DOCUMENT PASSAGE:
- - -

# Logic Design Principles

1. Constants are your friend. They optimize logic without losing generality in the source.
2. Ready/valid handshakes allow for action every clock cycle if possible and compose well. Pulses necessarily limit your max throughput by half. They are a layer of abstraction.
3. Pulse generators and pulse latches remove many FSMs and can fix race conditions (ABA problems).
4. Separate control and data: it allows you to optimise the datapath sooner and more easily. It also avoids having to explicitly describe the cartesian product of all states and outputs, which makes for tedious code that doesn't describe the design itself, but a behavioural enumeration of it, from which the design must be reverse engineered.
5. Modularity means debugging more of the *design* than its implementation
6. Writing smaller modules means a smaller context, thus more likely to avoid bugs, and easier to write meaningful code/comments. This benefit is preserved through composition.

- - -

MATERIAL PROVIDED:
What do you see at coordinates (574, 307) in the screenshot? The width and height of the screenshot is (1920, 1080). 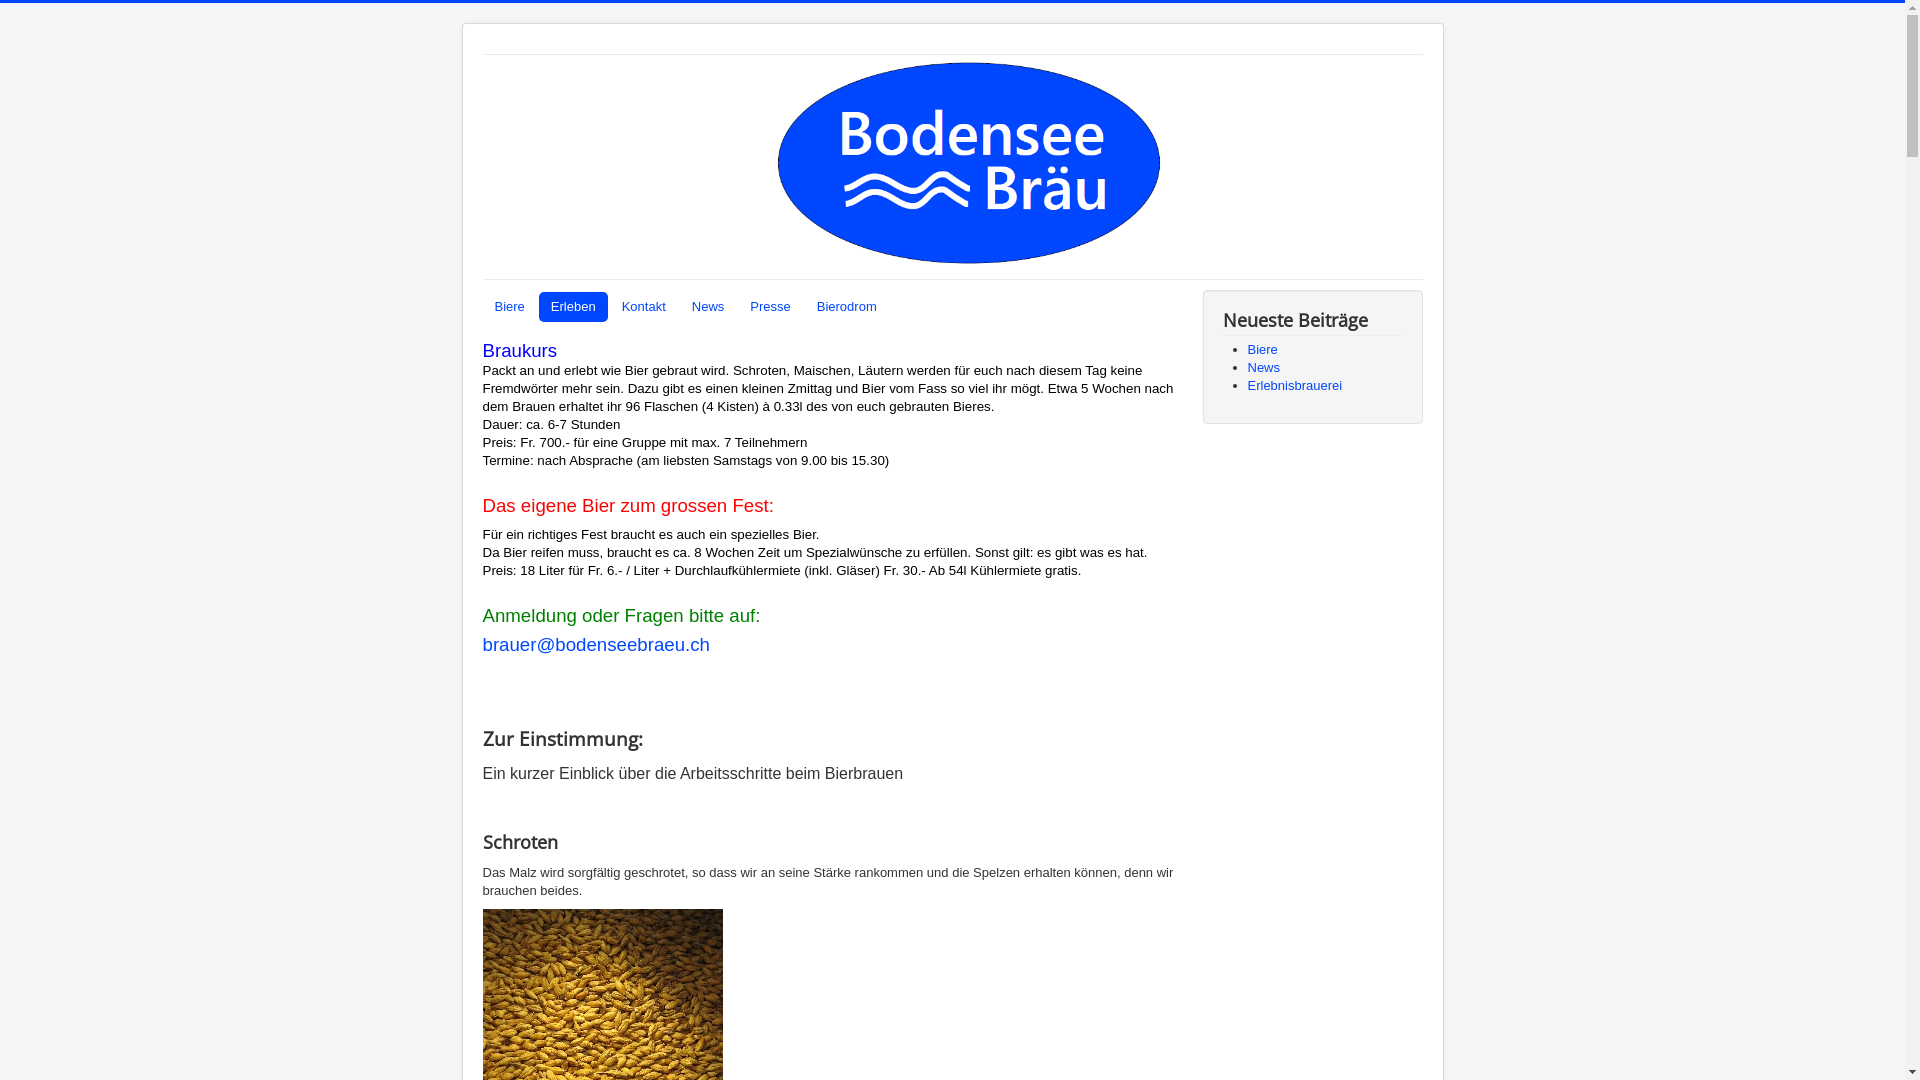 I see `Erleben` at bounding box center [574, 307].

- - -

PROBLEMS AND TASKS:
1 – From the logic design principles text, reproduce the stretch from "1. Constants are" through "layer of abstraction." word for word.
2 – Answer these questions using the logic design principles text:
(a) By how much do pulses necessarily limit maximum throughput?
(b) Besides removing many FSMs, what can pulse generators and pulse latches fix?
(c) According to the principle on modularity, what does it let you debug more of?

TASK RESULTS:
1 –
1. Constants are your friend. They optimize logic without losing generality in the source.
2. Ready/valid handshakes allow for action every clock cycle if possible and compose well. Pulses necessarily limit your max throughput by half. They are a layer of abstraction.

2 –
(a) By half.
(b) Race conditions (ABA problems).
(c) More of the design than its implementation.